# TASK PROMPT:
From the line containing "How do I perform: Close" down to the line containing "635x476 pixels.", copy out the entries below exactly, both lines included, and nothing else; pictures do not belong in the copy.

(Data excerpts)
════════════════

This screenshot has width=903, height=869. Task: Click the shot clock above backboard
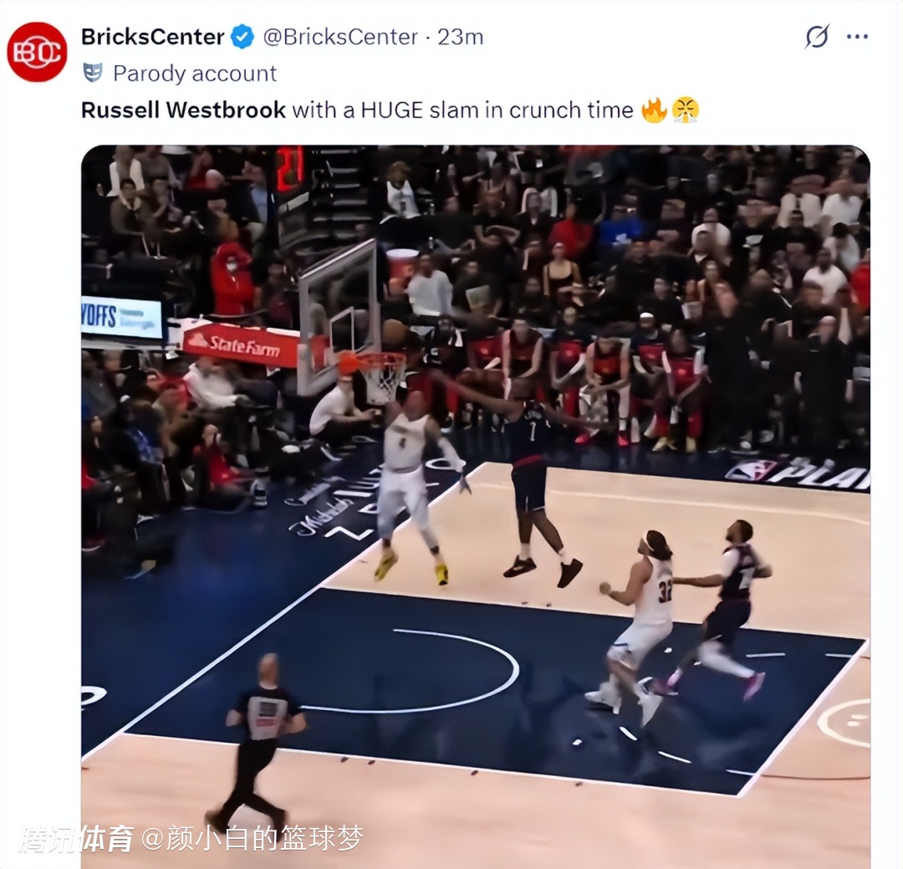[x=289, y=168]
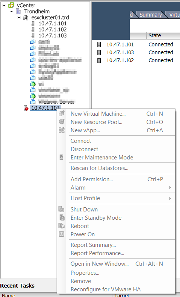This screenshot has height=297, width=180.
Task: Switch to the Summary tab
Action: point(151,15)
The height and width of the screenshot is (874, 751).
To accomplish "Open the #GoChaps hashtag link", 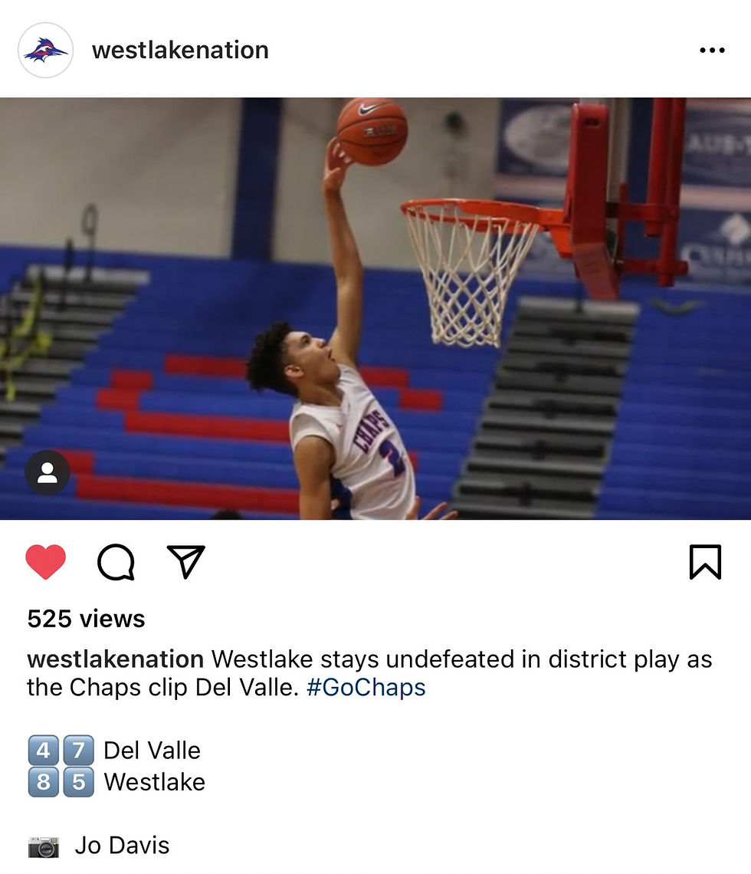I will (366, 687).
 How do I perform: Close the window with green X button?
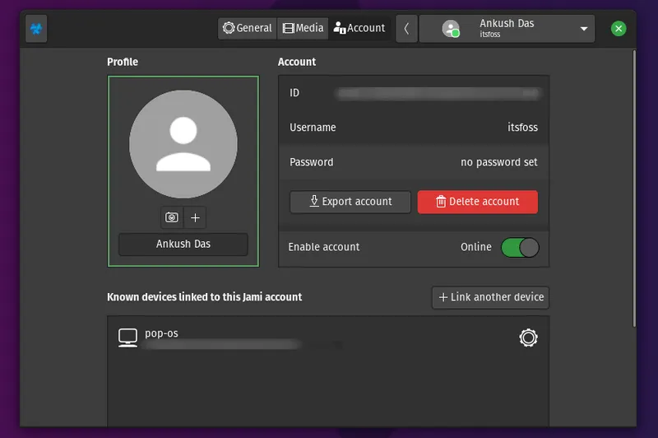point(619,29)
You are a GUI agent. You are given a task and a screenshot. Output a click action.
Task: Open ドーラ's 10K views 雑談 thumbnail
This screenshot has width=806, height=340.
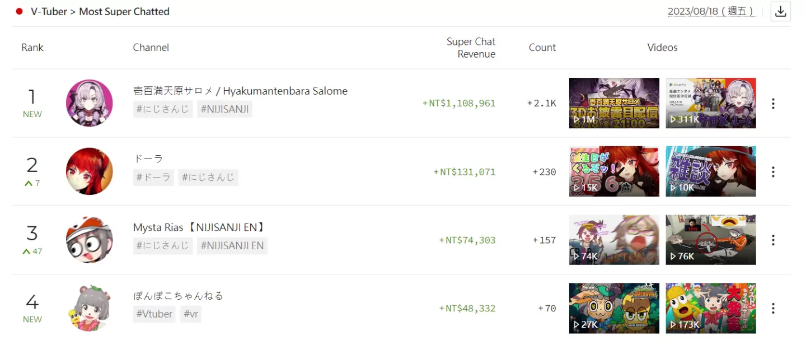click(x=711, y=171)
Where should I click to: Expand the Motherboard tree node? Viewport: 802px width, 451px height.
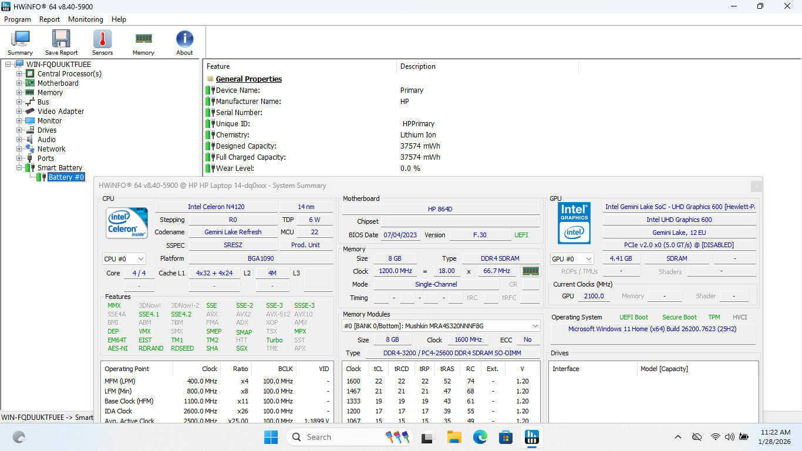coord(19,83)
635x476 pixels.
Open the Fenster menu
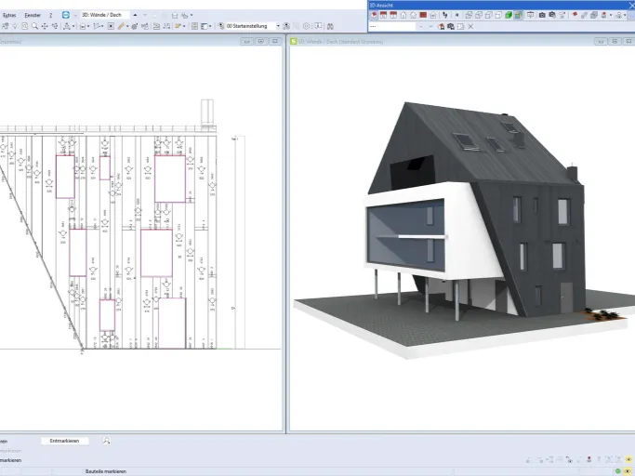click(x=33, y=15)

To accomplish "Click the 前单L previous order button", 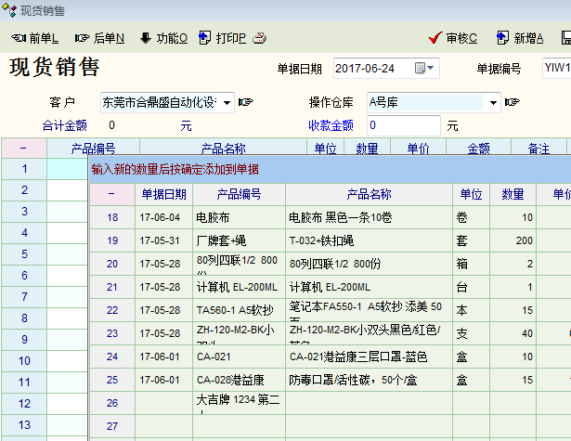I will pyautogui.click(x=34, y=38).
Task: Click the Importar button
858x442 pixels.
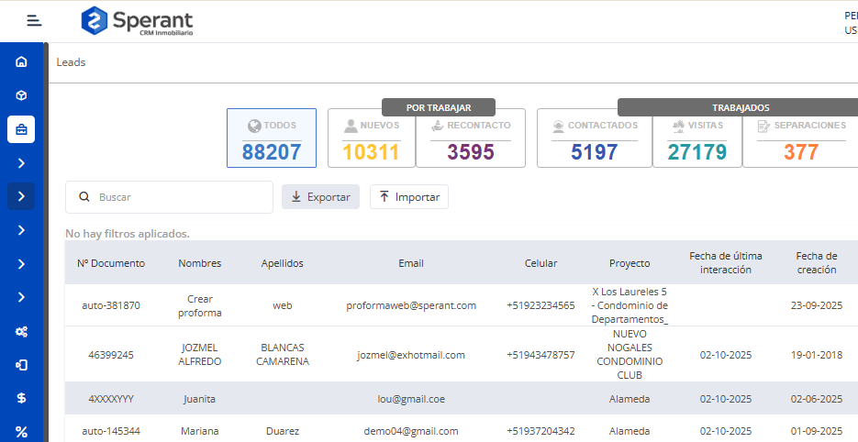Action: (x=409, y=197)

════════════════

# EXERCISE RESULT:
 How do I perform: Close the window with green X button?
point(619,29)
You are a GUI agent. You are given a task and a screenshot. Output a click action.
Task: Open ドーラ's 10K views 雑談 thumbnail
This screenshot has width=806, height=340.
click(x=711, y=171)
Where should I click to: Expand the Motherboard tree node? Viewport: 802px width, 451px height.
coord(19,83)
635x476 pixels.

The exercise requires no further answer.